In this case there was only a
copy of the writ annexed
to the transcript; but the plaintiff in error had filed an
affidavit by which it appeared that during the late civil war, the
records of the court had been almost entirely burnt up, and he
swore that, as he verily believed, there were none of the original
papers of the cause now in existence. Assuming the copy of the writ
of error thus returned with the transcript to have been a true
copy, then the clerk had made his writ to run thus:
"Because in the record and proceedings, as also in the rendition
of judgment of a plea which is in said district court before you,
in which
Simon Mussina is plaintiff in error and Maria Josefa
Cavazos and Estefana Goascochea de Cortina are defendants in
error, manifest error hath happened to the great damage of the
said Simon Mussina,"
&c.
The writ, it will be observed, did not say who was plaintiff
below and who there defendants; though the description of
the parties, as they appeared in
this Court, was correct.
The petition for the writ of error, as contained in the transcript
of the record, describes the parties thus:
"In a certain cause wherein Maria Josefa Cavazos and
Estefana
Page 73 U. S. 357
Goascochea de Cortina were plaintiffs and Simon Mussina
defendant, a final judgment was rendered,"
&c.
The bond given by plaintiff in error described the parties in
the same manner.
MR. JUSTICE MILLER delivered the opinion of the Court.
We are of opinion that the original writ should always be
returned to this Court with the transcript of the record. The writ
of error is the writ of this Court, and not of the circuit court,
whose clerk may actually issue it. The early practice was that it
could only issue from the office of the clerk of the Supreme Court,
and in the case of
West v. Barnes, [
Footnote 1] at the August term, 1791, it was so
decided. This decision led to the enactment of the ninth section of
the act of 1792, [
Footnote 2]
by which it was provided that the clerk of the Supreme Court,
assisted by any two Justices of said Court, should prescribe the
form of a writ of error, copies of which should be forwarded to the
clerks of the circuit courts, and that such writs might be issued
by these clerks, under the seals of their respective courts. The
form of the writ provided under this act has been in use ever
since. It runs in the name of the President, and bears the
teste of the Chief Justice of
Page 73 U. S. 358
this Court. It is in form and in fact the process of this Court,
directed to the judges of the circuit court, commanding them to
return with said writ into this Court a transcript of the record of
the case mentioned in the writ.
When deposited with the clerk of the court to whose judges it is
directed, it is served, and the transcript which the clerk sends
here is the return to the writ, and should be accompanied by
it.
In the case before us, the plaintiff in error, by way of
substitute for a writ of certiorari, has filed an affidavit from
which it appears that, without his fault, the writ has been
destroyed by burning, during the late civil war. Taking the copy of
the writ found in the record to be a true copy, it may be
considered as established that a writ of error was issued and
served and that a transcript of the record, with a copy of the
writ, was returned and filed in this Court before the first day of
the next term after it was issued, and that the original writ is
destroyed.
We have repeatedly held that the writ of error in cases at law
is essential to the exercise of the appellate jurisdiction of this
Court. And it is undoubtedly true that this Court has gone very far
in requiring strict compliance with the acts of Congress under
which cases are transferred from inferior tribunals to this
Court.

-- RECORD EXCERPTS --

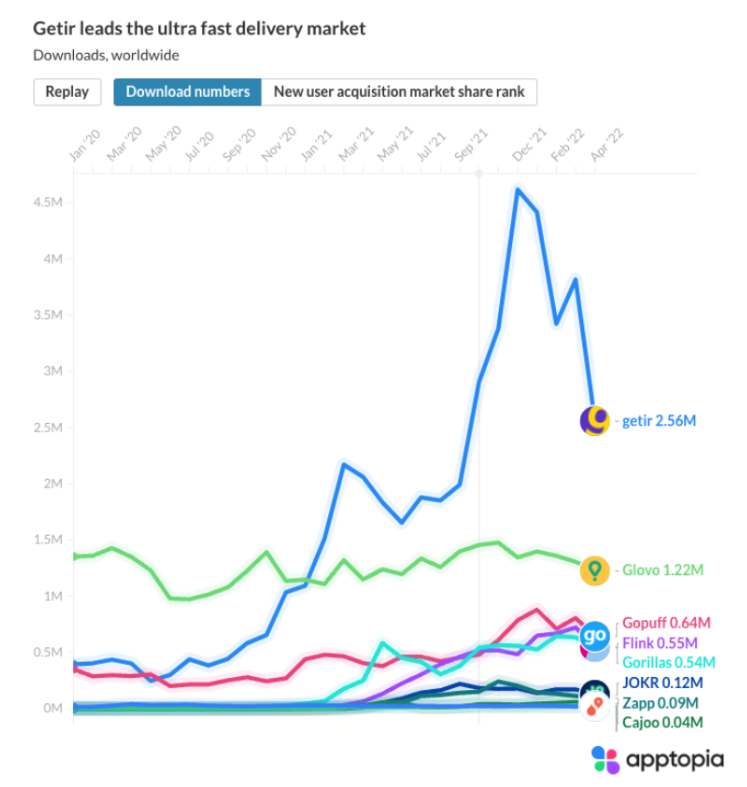Click the Dec '21 axis label
This screenshot has height=787, width=747.
529,145
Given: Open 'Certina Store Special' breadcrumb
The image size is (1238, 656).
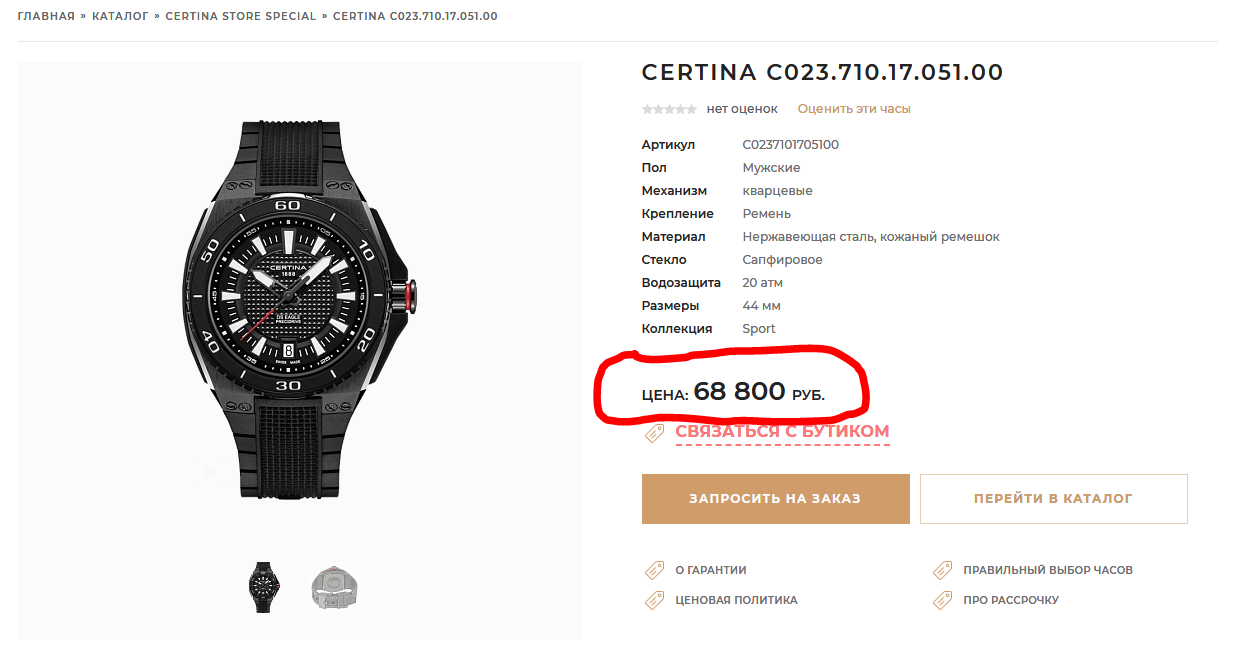Looking at the screenshot, I should click(241, 16).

-- JOBS --
• 1. Output the court opinion excerpt word for word, starting at the words "The writ, it" and ending after the words "the same manner.".
• 2. In the court opinion excerpt, whose name does the form of the writ of error run in?
The records have no connection to the court opinion excerpt.

-- FINAL ANSWERS --
• 1.
The writ, it will be observed, did not say who was plaintiff
below and who there defendants; though the description of
the parties, as they appeared in
this Court, was correct.
The petition for the writ of error, as contained in the transcript
of the record, describes the parties thus:
"In a certain cause wherein Maria Josefa Cavazos and
Estefana
Page 73 U. S. 357
Goascochea de Cortina were plaintiffs and Simon Mussina
defendant, a final judgment was rendered,"
&c.
The bond given by plaintiff in error described the parties in
the same manner.

• 2. The President's.